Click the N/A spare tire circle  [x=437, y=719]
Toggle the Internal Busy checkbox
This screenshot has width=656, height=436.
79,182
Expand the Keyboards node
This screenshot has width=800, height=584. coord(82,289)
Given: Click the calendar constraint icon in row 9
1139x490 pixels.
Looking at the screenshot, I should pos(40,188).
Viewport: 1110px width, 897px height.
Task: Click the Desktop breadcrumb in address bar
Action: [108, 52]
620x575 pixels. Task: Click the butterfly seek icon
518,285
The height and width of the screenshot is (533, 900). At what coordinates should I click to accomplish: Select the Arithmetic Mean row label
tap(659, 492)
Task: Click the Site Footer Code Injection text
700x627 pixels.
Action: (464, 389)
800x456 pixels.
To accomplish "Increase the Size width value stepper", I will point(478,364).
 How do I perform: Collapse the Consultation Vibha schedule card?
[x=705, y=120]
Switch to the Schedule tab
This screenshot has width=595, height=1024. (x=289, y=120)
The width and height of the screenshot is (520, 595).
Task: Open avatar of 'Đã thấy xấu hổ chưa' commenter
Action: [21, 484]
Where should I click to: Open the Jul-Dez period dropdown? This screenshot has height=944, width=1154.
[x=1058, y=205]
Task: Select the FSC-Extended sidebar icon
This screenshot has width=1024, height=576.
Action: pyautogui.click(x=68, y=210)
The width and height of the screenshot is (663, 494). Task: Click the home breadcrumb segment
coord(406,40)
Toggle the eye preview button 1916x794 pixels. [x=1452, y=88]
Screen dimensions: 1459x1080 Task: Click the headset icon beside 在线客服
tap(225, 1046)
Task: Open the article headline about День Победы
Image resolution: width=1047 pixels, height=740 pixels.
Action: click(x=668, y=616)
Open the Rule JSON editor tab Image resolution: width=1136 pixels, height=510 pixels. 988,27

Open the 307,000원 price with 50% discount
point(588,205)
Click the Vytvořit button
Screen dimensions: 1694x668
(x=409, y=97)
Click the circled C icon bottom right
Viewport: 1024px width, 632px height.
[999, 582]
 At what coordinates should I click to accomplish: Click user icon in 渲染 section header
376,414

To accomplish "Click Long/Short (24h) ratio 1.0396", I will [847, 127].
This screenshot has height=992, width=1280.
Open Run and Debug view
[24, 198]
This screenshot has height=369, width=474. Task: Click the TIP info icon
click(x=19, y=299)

━━━━━━━━━━━━━━━━━━━━━━━━━━━━━━

PROMPT >> Report how many lines in the entries hold the string "button". Nothing but the number is wanted.

FINAL ANSWER >> 2